» **Selected text**
#####
The US military has proposed diversifying its nuclear arsenal and developing new, smaller atomic bombs, largely to counter Russia.
The latest thinking was revealed in a Pentagon policy statement known as the Nuclear Posture Review (NPR).
The US military is concerned Moscow sees US nuclear weapons as too big to be used - meaning they are no longer an effective deterrent.
Developing smaller nukes would challenge that assumption, it argues.
Low-yield weapons are smaller, less powerful bombs with a strength below 20 kilotons.
They are still devastating, however. The atomic bomb dropped on the Japanese city of Nagasaki at the end of World War Two had about the same explosive power, and killed more than 70,000 people.
"Our strategy will ensure Russia understands that any use of nuclear weapons, however limited, is unacceptable," the document said.
US Deputy Secretary of Defence, Patrick Shanahan, said the country's nuclear arsenal had kept it safe for over 70 years.
"We cannot afford to let it become obsolete," he told a media briefing in Washington.
It is the first time since 2010 that the US military has outlined its perception of future nuclear threats.
The proposed "tactical" nukes would not increase America's arsenal, which is already considerable, but would repurpose existing warheads.
Nonetheless, critics have accused the Trump administration of challenging the spirit of non-proliferation agreements.
#####
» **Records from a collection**

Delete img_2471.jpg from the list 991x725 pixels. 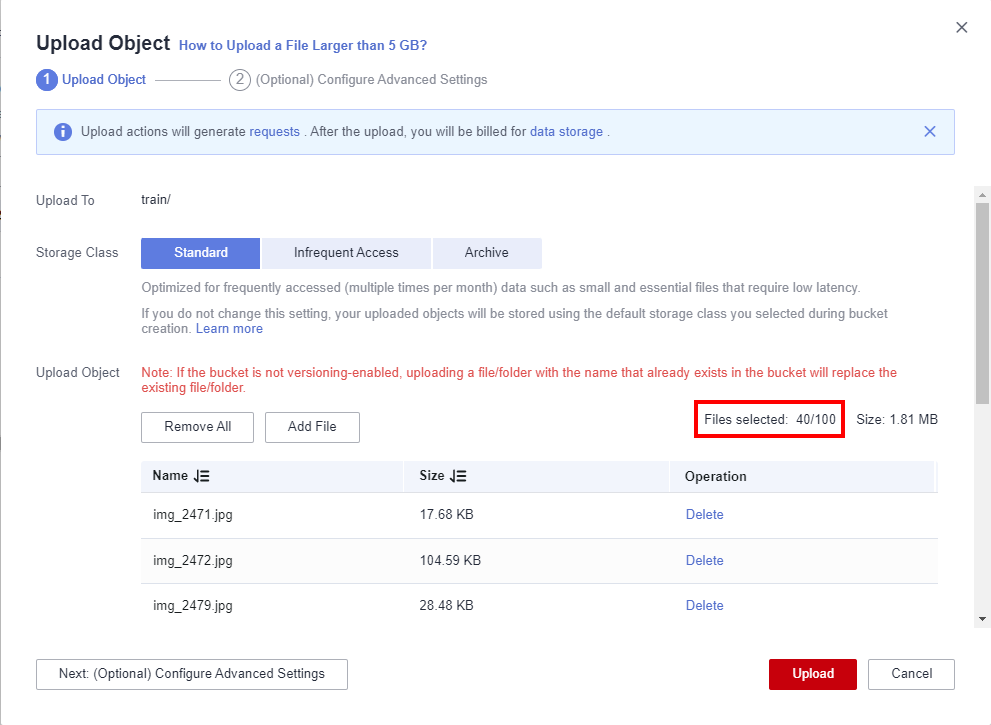(x=704, y=515)
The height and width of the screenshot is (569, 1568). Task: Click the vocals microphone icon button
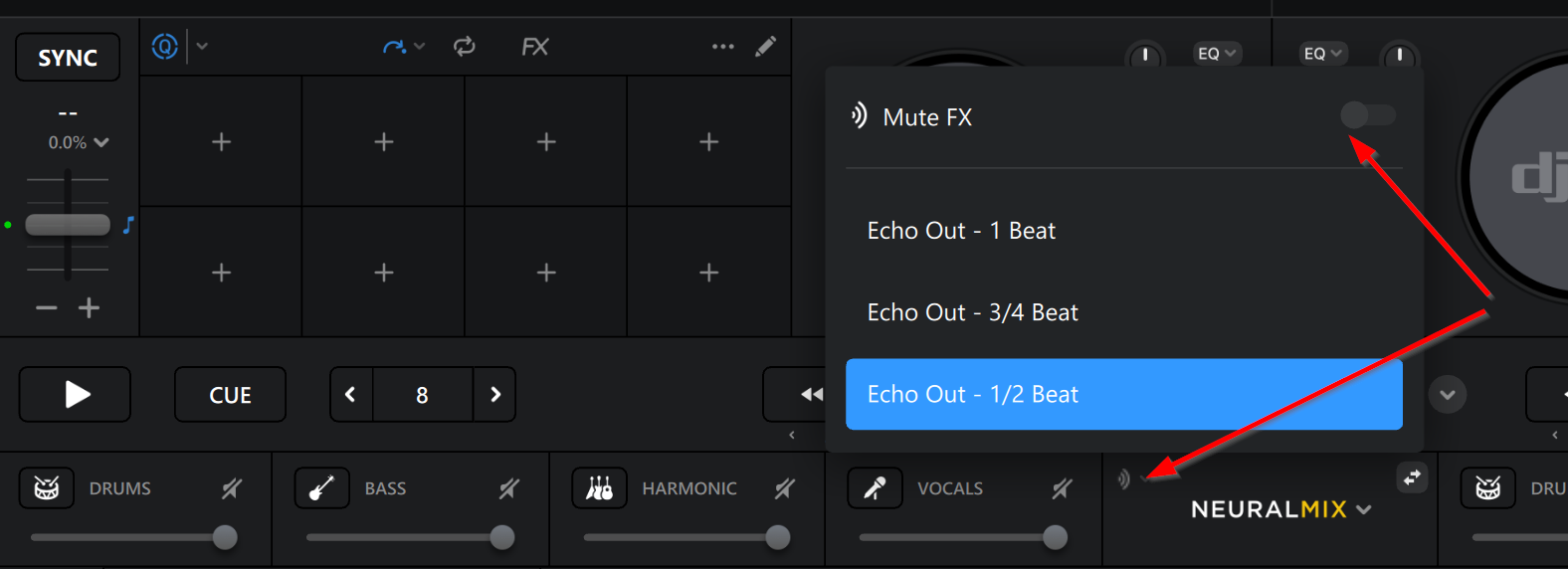pos(875,488)
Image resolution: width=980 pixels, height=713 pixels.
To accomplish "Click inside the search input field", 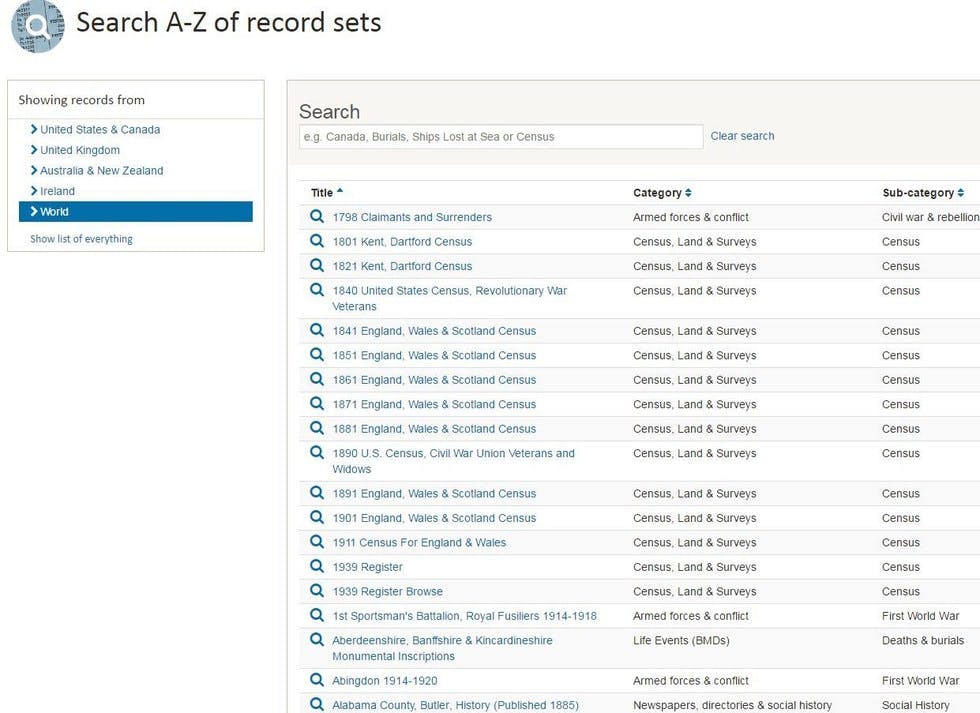I will (x=500, y=136).
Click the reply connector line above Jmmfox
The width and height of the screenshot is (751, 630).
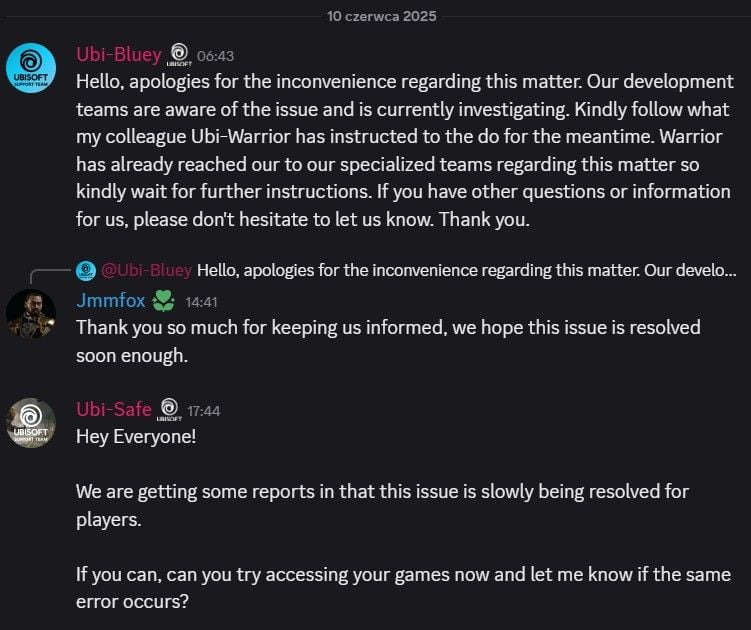pyautogui.click(x=50, y=276)
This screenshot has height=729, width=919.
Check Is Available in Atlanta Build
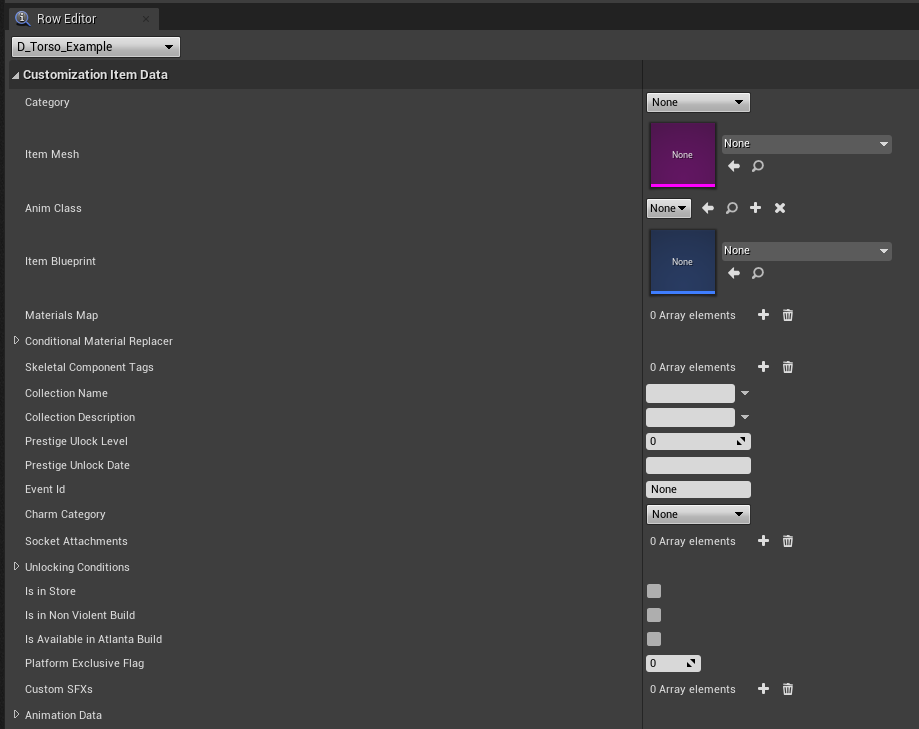[654, 639]
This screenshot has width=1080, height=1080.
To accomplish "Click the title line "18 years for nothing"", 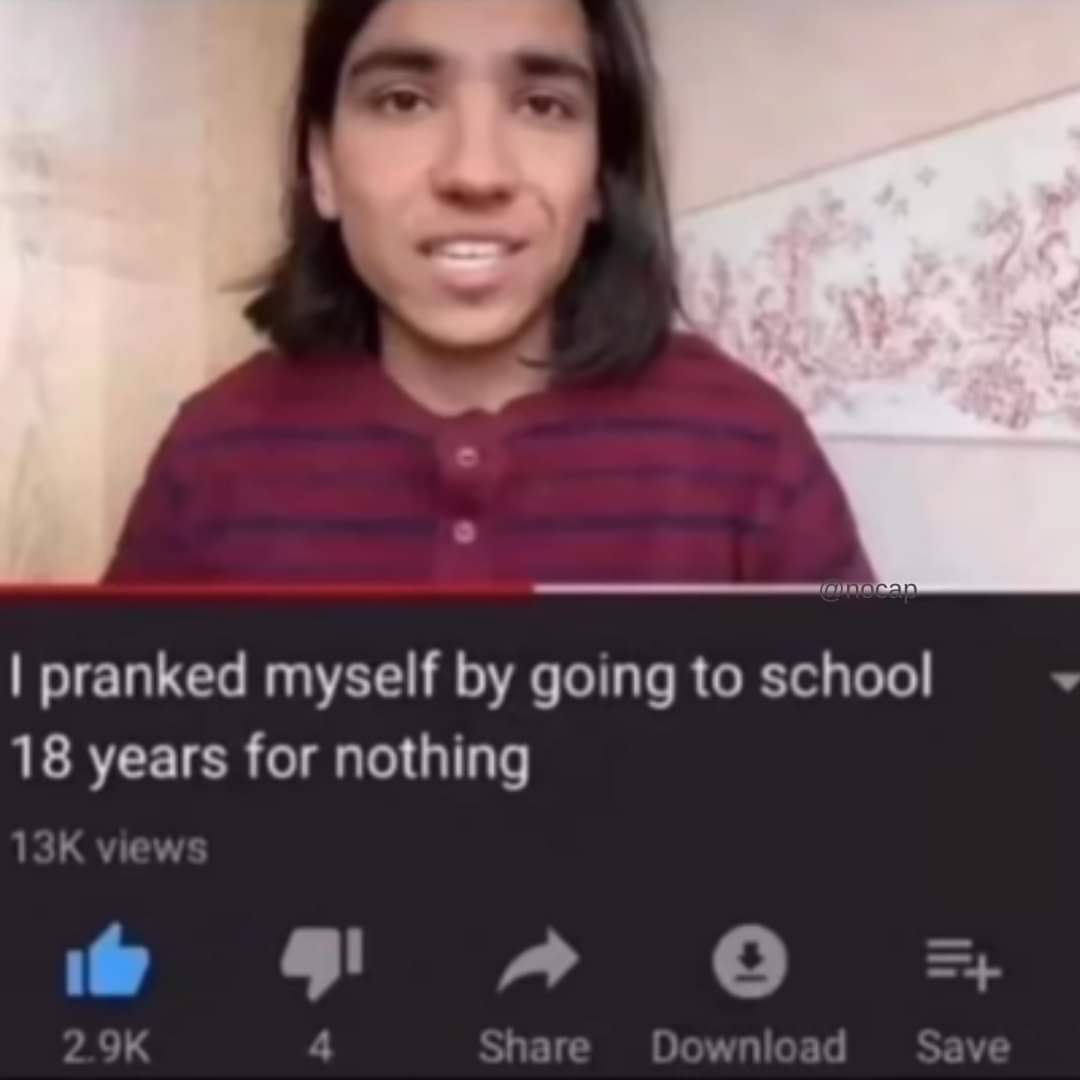I will point(271,758).
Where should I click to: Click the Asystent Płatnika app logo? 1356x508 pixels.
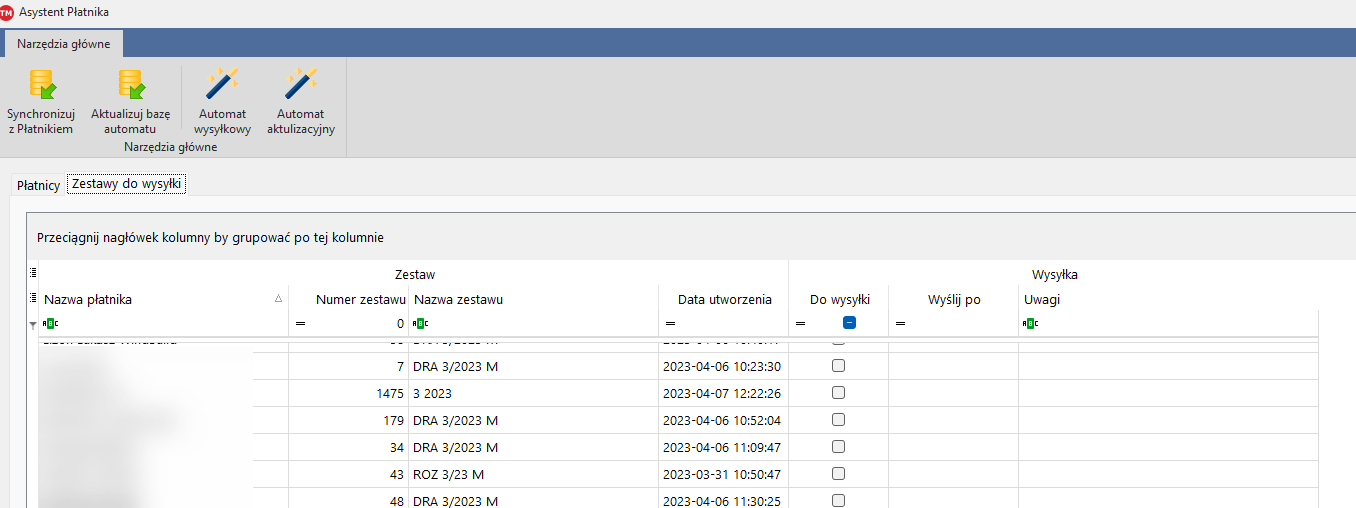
#####
» **Task requirements**
A. In the article on the US Nuclear Posture Review, what strength do low-yield weapons fall below?
B. Extend the article on the US Nuclear Posture Review by a few more sentences, picking up after its final one.

» **Answer section**
A. Below 20 kilotons.

B.
The NPR also highlights the White House's concerns about North Korea, China and Iran.
Good insurance, or a step towards nuclear war?
Analysis by Jonathan Marcus, BBC Defence and Diplomatic Correspondent
For the Trump Administration the goal of this review is to modernise and adapt the US nuclear arsenal for unsettled times.
The three main elements of America's nuclear forces - land-based ballistic missiles, submarine-launched missiles, and air-delivered weapons - are to be extensively modernised.
These are programmes which actually began under the Obama Administration.
What is new is the perceived need for two new types of nuclear weapons to provide - in the words of US officials - "more flexible capabilities to give tailored deterrence".
These include the modification of some submarine-launched nuclear warheads to give a lower-yield or less powerful detonation, as well as bringing back sea-based nuclear cruise missiles.
US officials insist that this makes the US deterrent more credible and thus actually raises the nuclear threshold.
But critics worry that such weapons could blur the distinction between nuclear and non-nuclear systems, and actually make a nuclear war more likely.